Spécialement consacré à la formation et à l’entraînement des militaires servant en Gendarmerie maritime ou au sein des unités nautiques de la Gendarmerie départementale, le Centre national d’instruction de la Gendarmerie maritime (CNIGM) accueille chaque année à Toulon (Var) quelque 500 stagiaires. Centrée sur l’opérationnel et les besoins spécifiques des apprenants, sa doctrine s’inscrit dans un processus d’amélioration continue.

C’est un lieu unique en son genre. Créé en 1953, à Toulon, à quelques encablures du premier port militaire d’Europe, le Centre national d’instruction de la Gendarmerie maritime (CNIGM) est spécialement dédié à la formation et à l’entraînement des militaires servant au sein de la Gendarmerie maritime ou au sein des unités nautiques de la Gendarmerie départementale. 
Il accueille chaque année environ 500 stagiaires, qui intègrent le centre afin d’acquérir les qualifications et la culture requises afin d’exercer en milieu maritime. 
« Rejoindre la Gendarmerie maritime, c’est accepter de travailler pour notre autorité d’emploi, la Marine nationale. Cela implique d’apprendre et d’assimiler son fonctionnement, son organisation, ses codes et ses coutumes, mais aussi de faire preuve de souplesse, tout en conservant notre identité de gendarme. » Ces propos introductifs, prononcés par la capitaine Sylvie Voitier, directrice de la formation, sont rappelés à l’occasion de l’accueil des nouveaux arrivants.

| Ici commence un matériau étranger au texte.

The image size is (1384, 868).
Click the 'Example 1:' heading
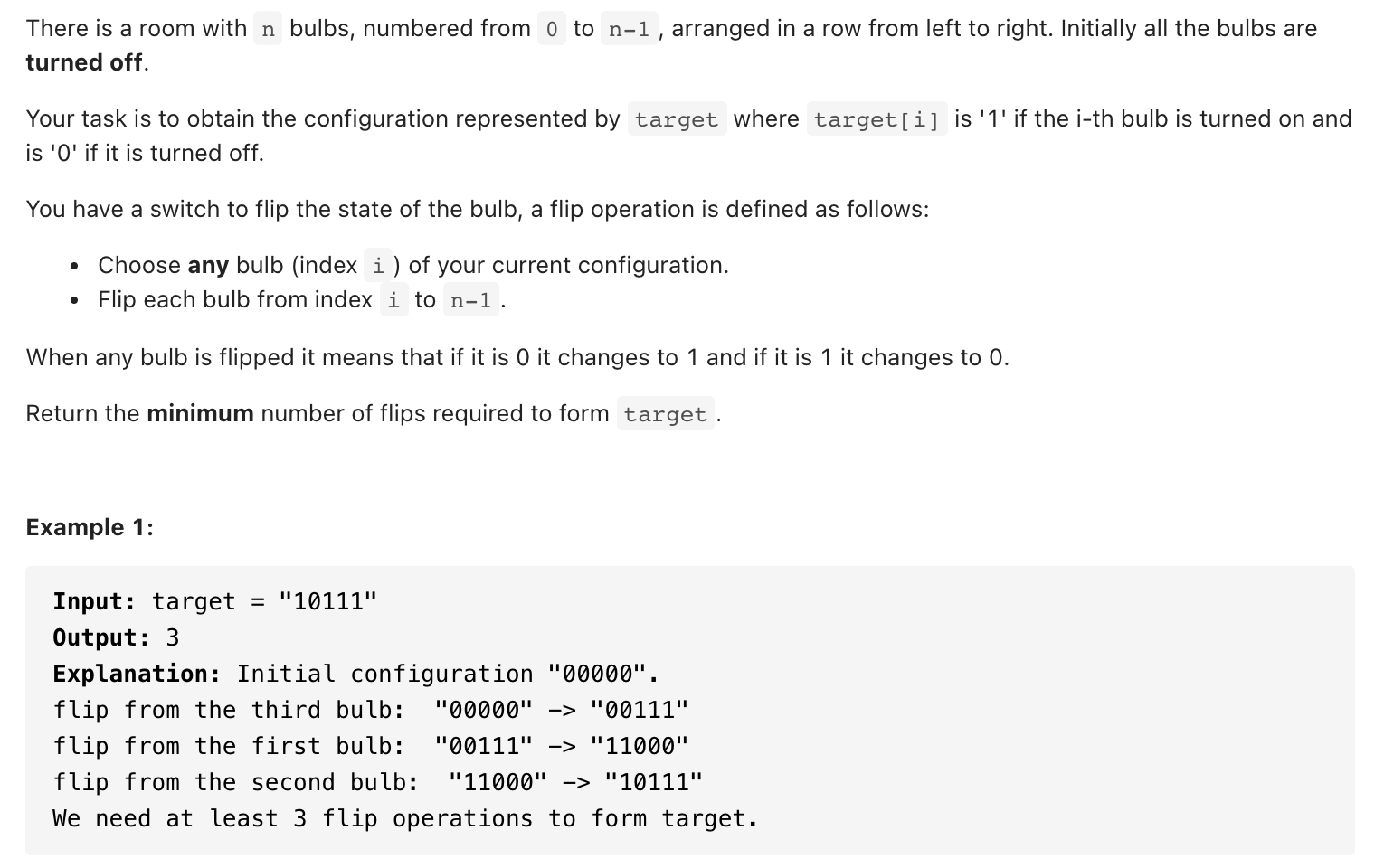(x=90, y=527)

Véritable creuset de l’instruction initiale, spécifique ou technique, le CNIGM est le passage obligé pour tous les militaires nouvellement affectés au sein des unités maritimes ou nautiques de la Gendarmerie, mais aussi pour les anciens, amenés à revenir dans ce lieu pour poursuivre leur montée en compétences ou entretenir leurs qualifications. Il reçoit aussi ponctuellement des personnels de la Marine nationale, ainsi que des stagiaires étrangers venus de différents pays (Côte d’Ivoire, Espagne, Monaco, Sénégal, Maroc, Tunisie…) dans le cadre d’un programme de coopération internationale.

Le CNIGM est doté d’une équipe encadrante pluridisciplinaire de 22 personnels, appuyés par une dizaine de réservistes. Le centre possède en outre six moyens nautiques servant à l’instruction et aux manœuvres, de l’embarcation à fond rigide à l’ancien remorqueur de la Marine nationale.
Destinée à préparer les militaires aux compétences liées au milieu maritime, la formation au sein du CNIGM s’articule autour de trois domaines principaux : spécialisation maritime, navigation, mécanique / électricité.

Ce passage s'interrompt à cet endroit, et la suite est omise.